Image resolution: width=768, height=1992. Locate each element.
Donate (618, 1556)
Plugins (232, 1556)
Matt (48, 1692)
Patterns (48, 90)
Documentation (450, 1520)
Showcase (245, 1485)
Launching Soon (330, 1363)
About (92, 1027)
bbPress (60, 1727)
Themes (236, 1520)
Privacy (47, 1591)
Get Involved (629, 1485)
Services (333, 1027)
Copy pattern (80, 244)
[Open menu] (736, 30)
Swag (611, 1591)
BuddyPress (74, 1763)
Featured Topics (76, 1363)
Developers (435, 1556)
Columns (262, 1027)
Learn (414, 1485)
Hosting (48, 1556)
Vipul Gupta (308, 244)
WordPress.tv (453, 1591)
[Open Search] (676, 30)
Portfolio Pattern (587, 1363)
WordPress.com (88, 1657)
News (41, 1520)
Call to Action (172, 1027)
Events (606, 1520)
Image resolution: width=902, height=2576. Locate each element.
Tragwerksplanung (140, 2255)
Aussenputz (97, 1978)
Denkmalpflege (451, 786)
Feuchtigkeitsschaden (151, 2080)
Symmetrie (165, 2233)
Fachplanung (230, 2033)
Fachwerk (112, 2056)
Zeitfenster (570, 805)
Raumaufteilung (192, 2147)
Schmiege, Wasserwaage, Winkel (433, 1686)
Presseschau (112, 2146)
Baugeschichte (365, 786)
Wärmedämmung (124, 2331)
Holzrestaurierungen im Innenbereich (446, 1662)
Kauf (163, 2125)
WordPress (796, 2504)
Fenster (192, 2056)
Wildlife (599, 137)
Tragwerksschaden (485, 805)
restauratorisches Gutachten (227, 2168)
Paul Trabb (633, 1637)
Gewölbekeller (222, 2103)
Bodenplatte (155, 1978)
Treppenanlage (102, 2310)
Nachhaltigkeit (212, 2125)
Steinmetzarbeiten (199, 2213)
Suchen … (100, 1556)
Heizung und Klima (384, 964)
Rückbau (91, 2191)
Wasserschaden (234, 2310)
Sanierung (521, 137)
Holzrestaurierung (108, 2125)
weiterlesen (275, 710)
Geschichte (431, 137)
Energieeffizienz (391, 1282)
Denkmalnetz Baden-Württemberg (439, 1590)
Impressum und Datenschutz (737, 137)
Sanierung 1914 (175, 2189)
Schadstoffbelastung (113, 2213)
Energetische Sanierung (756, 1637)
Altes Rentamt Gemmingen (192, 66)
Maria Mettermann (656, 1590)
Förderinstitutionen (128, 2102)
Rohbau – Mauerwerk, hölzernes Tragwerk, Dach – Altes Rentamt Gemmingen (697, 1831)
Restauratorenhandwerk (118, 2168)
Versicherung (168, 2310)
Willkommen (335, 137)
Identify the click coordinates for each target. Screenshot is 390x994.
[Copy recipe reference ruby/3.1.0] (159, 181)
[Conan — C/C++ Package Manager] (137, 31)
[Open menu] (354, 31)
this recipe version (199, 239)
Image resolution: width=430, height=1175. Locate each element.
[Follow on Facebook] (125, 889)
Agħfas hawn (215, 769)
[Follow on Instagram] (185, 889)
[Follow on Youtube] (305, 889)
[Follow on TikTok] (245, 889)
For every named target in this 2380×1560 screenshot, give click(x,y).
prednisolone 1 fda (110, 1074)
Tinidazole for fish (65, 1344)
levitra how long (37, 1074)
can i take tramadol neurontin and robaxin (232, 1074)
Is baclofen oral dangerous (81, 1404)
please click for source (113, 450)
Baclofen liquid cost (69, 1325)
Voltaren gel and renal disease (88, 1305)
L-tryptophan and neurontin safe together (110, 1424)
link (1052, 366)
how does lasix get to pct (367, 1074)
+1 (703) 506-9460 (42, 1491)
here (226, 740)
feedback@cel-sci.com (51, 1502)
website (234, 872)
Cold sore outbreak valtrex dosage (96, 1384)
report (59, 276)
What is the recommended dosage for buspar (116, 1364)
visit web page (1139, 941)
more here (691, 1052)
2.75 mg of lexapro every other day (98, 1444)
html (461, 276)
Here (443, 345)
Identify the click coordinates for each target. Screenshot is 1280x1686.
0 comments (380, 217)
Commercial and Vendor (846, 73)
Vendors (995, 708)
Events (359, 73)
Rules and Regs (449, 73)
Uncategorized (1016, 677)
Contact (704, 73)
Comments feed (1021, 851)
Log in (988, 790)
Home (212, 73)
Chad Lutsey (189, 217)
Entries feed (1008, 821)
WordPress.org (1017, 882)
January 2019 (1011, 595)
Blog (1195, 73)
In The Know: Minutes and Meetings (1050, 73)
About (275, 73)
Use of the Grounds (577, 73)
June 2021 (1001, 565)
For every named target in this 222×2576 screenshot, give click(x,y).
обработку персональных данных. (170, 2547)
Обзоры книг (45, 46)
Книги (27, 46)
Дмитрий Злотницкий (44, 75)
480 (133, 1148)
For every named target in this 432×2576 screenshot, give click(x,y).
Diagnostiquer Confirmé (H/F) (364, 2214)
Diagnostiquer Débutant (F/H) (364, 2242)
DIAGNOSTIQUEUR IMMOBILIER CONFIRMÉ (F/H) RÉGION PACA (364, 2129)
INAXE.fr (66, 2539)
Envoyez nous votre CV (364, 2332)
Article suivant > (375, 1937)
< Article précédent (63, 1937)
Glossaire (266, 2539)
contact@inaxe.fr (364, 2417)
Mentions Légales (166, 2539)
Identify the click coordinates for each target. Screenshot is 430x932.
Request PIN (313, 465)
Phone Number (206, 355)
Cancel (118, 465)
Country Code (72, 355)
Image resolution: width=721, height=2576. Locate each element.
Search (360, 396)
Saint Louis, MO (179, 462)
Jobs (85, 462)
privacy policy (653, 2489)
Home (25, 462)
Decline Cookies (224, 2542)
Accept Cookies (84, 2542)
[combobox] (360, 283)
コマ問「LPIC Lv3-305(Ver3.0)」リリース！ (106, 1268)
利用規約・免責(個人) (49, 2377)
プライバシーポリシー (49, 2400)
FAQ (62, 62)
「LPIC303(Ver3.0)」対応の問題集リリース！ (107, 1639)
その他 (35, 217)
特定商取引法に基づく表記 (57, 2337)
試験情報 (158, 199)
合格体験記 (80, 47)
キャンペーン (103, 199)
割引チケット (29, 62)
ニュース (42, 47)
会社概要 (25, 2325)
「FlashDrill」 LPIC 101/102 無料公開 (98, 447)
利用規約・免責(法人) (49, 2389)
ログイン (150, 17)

______________________________

Assignment ::
Here, the records must be output exactly and in full.

Response area ::
Image resolution: width=768, height=1992. Locate each element.
Donate (618, 1556)
Plugins (232, 1556)
Matt (48, 1692)
Patterns (48, 90)
Documentation (450, 1520)
Showcase (245, 1485)
Launching Soon (330, 1363)
About (92, 1027)
bbPress (60, 1727)
Themes (236, 1520)
Privacy (47, 1591)
Get Involved (629, 1485)
Services (333, 1027)
Copy pattern (80, 244)
[Open menu] (736, 30)
Swag (611, 1591)
BuddyPress (74, 1763)
Featured Topics (76, 1363)
Developers (435, 1556)
Columns (262, 1027)
Learn (414, 1485)
Hosting (48, 1556)
Vipul Gupta (308, 244)
WordPress.tv (453, 1591)
[Open Search] (676, 30)
Portfolio Pattern (587, 1363)
WordPress.com (88, 1657)
News (41, 1520)
Call to Action (172, 1027)
Events (606, 1520)
Image resolution: width=902, height=2576. Locate each element.
Tragwerksplanung (140, 2255)
Aussenputz (97, 1978)
Denkmalpflege (451, 786)
Feuchtigkeitsschaden (151, 2080)
Symmetrie (165, 2233)
Fachplanung (230, 2033)
Fachwerk (112, 2056)
Zeitfenster (570, 805)
Raumaufteilung (192, 2147)
Schmiege, Wasserwaage, Winkel (433, 1686)
Presseschau (112, 2146)
Baugeschichte (365, 786)
Wärmedämmung (124, 2331)
Holzrestaurierungen im Innenbereich (446, 1662)
Kauf (163, 2125)
WordPress (796, 2504)
Fenster (192, 2056)
Wildlife (599, 137)
Tragwerksschaden (485, 805)
restauratorisches Gutachten (227, 2168)
Paul Trabb (633, 1637)
Gewölbekeller (222, 2103)
Bodenplatte (155, 1978)
Treppenanlage (102, 2310)
Nachhaltigkeit (212, 2125)
Steinmetzarbeiten (199, 2213)
Suchen … (100, 1556)
Heizung und Klima (384, 964)
Rückbau (91, 2191)
Wasserschaden (234, 2310)
Sanierung (521, 137)
Holzrestaurierung (108, 2125)
weiterlesen (275, 710)
Geschichte (431, 137)
Energieeffizienz (391, 1282)
Denkmalnetz Baden-Württemberg (439, 1590)
Impressum und Datenschutz (737, 137)
Sanierung 1914 (175, 2189)
Schadstoffbelastung (113, 2213)
Energetische Sanierung (756, 1637)
Altes Rentamt Gemmingen (192, 66)
Maria Mettermann (656, 1590)
Förderinstitutionen (128, 2102)
Rohbau – Mauerwerk, hölzernes Tragwerk, Dach – Altes Rentamt Gemmingen (697, 1831)
Restauratorenhandwerk (118, 2168)
Versicherung (168, 2310)
Willkommen (335, 137)
Identify the click coordinates for each target. Screenshot is 390x994.
[Copy recipe reference ruby/3.1.0] (159, 181)
[Conan — C/C++ Package Manager] (137, 31)
[Open menu] (354, 31)
this recipe version (199, 239)
Image resolution: width=430, height=1175. Locate each element.
[Follow on Facebook] (125, 889)
Agħfas hawn (215, 769)
[Follow on Instagram] (185, 889)
[Follow on Youtube] (305, 889)
[Follow on TikTok] (245, 889)
For every named target in this 2380×1560 screenshot, give click(x,y).
prednisolone 1 fda (110, 1074)
Tinidazole for fish (65, 1344)
levitra how long (37, 1074)
can i take tramadol neurontin and robaxin (232, 1074)
Is baclofen oral dangerous (81, 1404)
please click for source (113, 450)
Baclofen liquid cost (69, 1325)
Voltaren gel and renal disease (88, 1305)
L-tryptophan and neurontin safe together (110, 1424)
link (1052, 366)
how does lasix get to pct (367, 1074)
+1 (703) 506-9460 (42, 1491)
here (226, 740)
feedback@cel-sci.com (51, 1502)
website (234, 872)
Cold sore outbreak valtrex dosage (96, 1384)
report (59, 276)
What is the recommended dosage for buspar (116, 1364)
visit web page (1139, 941)
more here (691, 1052)
2.75 mg of lexapro every other day (98, 1444)
html (461, 276)
Here (443, 345)
Identify the click coordinates for each target. Screenshot is 1280x1686.
0 comments (380, 217)
Commercial and Vendor (846, 73)
Vendors (995, 708)
Events (359, 73)
Rules and Regs (449, 73)
Uncategorized (1016, 677)
Contact (704, 73)
Comments feed (1021, 851)
Log in (988, 790)
Home (212, 73)
Chad Lutsey (189, 217)
Entries feed (1008, 821)
WordPress.org (1017, 882)
January 2019 (1011, 595)
Blog (1195, 73)
In The Know: Minutes and Meetings (1050, 73)
About (275, 73)
Use of the Grounds (577, 73)
June 2021 (1001, 565)
For every named target in this 222×2576 screenshot, give click(x,y).
обработку персональных данных. (170, 2547)
Обзоры книг (45, 46)
Книги (27, 46)
Дмитрий Злотницкий (44, 75)
480 (133, 1148)
For every named target in this 432×2576 screenshot, give click(x,y).
Diagnostiquer Confirmé (H/F) (364, 2214)
Diagnostiquer Débutant (F/H) (364, 2242)
DIAGNOSTIQUEUR IMMOBILIER CONFIRMÉ (F/H) RÉGION PACA (364, 2129)
INAXE.fr (66, 2539)
Envoyez nous votre CV (364, 2332)
Article suivant > (375, 1937)
< Article précédent (63, 1937)
Glossaire (266, 2539)
contact@inaxe.fr (364, 2417)
Mentions Légales (166, 2539)
Identify the click coordinates for each target. Screenshot is 430x932.
Request PIN (313, 465)
Phone Number (206, 355)
Cancel (118, 465)
Country Code (72, 355)
Image resolution: width=721, height=2576. Locate each element.
Search (360, 396)
Saint Louis, MO (179, 462)
Jobs (85, 462)
privacy policy (653, 2489)
Home (25, 462)
Decline Cookies (224, 2542)
Accept Cookies (84, 2542)
[combobox] (360, 283)
コマ問「LPIC Lv3-305(Ver3.0)」リリース！ (106, 1268)
利用規約・免責(個人) (49, 2377)
プライバシーポリシー (49, 2400)
FAQ (62, 62)
「LPIC303(Ver3.0)」対応の問題集リリース！ (107, 1639)
その他 (35, 217)
特定商取引法に基づく表記 (57, 2337)
試験情報 (158, 199)
合格体験記 (80, 47)
キャンペーン (103, 199)
割引チケット (29, 62)
ニュース (42, 47)
会社概要 (25, 2325)
「FlashDrill」 LPIC 101/102 無料公開 (98, 447)
利用規約・免責(法人) (49, 2389)
ログイン (150, 17)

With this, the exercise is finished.